Attorney, Agent or Firm: Sandler, Greenblum, & Bernstein
Claims
We claim:
1. Apparatus for image transfer comprising:
an image bearing surface arranged to support a liquid toner image having
charged toner particles of a given polarity and comprising image regions
and background regions thereon;
means for rigidizing said liquid toner image and removing liquid therefrom,
comprising a squeegee roller electrified to a voltage greater than about
500 volts with a polarity that is the same as the polarity of said charged
toner particles, and urged against said image bearing surface; and
an intermediate transfer member for receiving said toner image from said
image bearing surface after rigidization thereof, for transfer of said
image to a substrate.
2. Apparatus according to claim 1 wherein
said apparatus also comprises:
means for removing pigmented toner particles from said background regions.

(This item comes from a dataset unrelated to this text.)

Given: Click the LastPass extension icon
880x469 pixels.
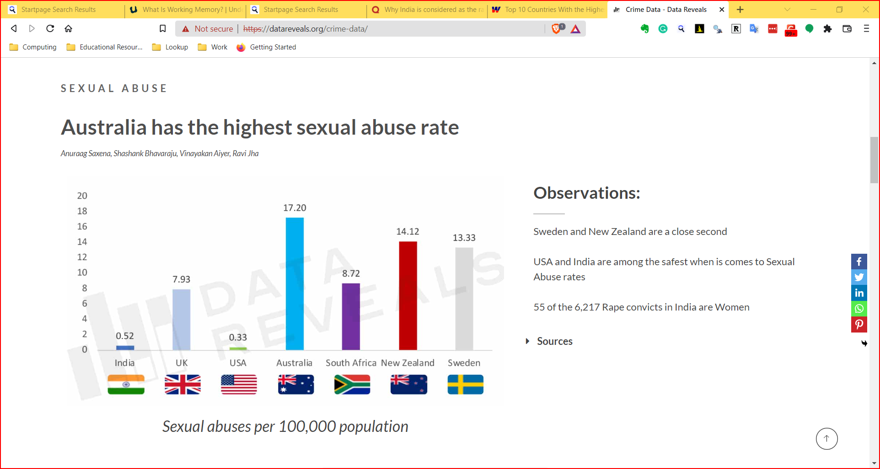Looking at the screenshot, I should (x=773, y=29).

3. Apparatus according to claim 1 wherein said electrified squeegee roller
comprises:
potential impression means associated with at least one portion of said
squeegee roller for impressing a potential on said at least one portion;
and
means for energizing said potential impression means only when said at
least one portion is located adjacent to said image bearing surface,
thereby to provide image rigidization.
4. Apparatus according to claim 3 wherein:
said potential impression means comprises a plurality of electrical
conductors associated with said squeegee roller.

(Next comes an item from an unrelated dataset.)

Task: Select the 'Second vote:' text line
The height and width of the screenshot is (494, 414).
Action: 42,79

5. Apparatus according to claim 4 and wherein energization of the
electrical conductors provides a desired electrical field at a desired
location for producing image rigidization.
6. Apparatus according to claim 3 wherein said squeege roller has formed
therein a plurality of electrical conductors; and wherein said apparatus
also comprises:
means for energizing at least one of said electrical conductors at an
interior location with respect to the engagement of the squeegee roller
and the image bearing surface whereby a relatively high voltage difference
may be developed between said interior location of said squeegee roller
and the image bearing surface.
7. Apparatus according to claim 1 wherein said squeegee roller is
maintained at a potential opposite to the potential of image areas of the
image bearing surface and which simultaneously compacts the image and
removes excess liquid from the image.
8. Apparatus according to claim 1 wherein said intermediate transfer member
is heated at least where said image is transferred thereto.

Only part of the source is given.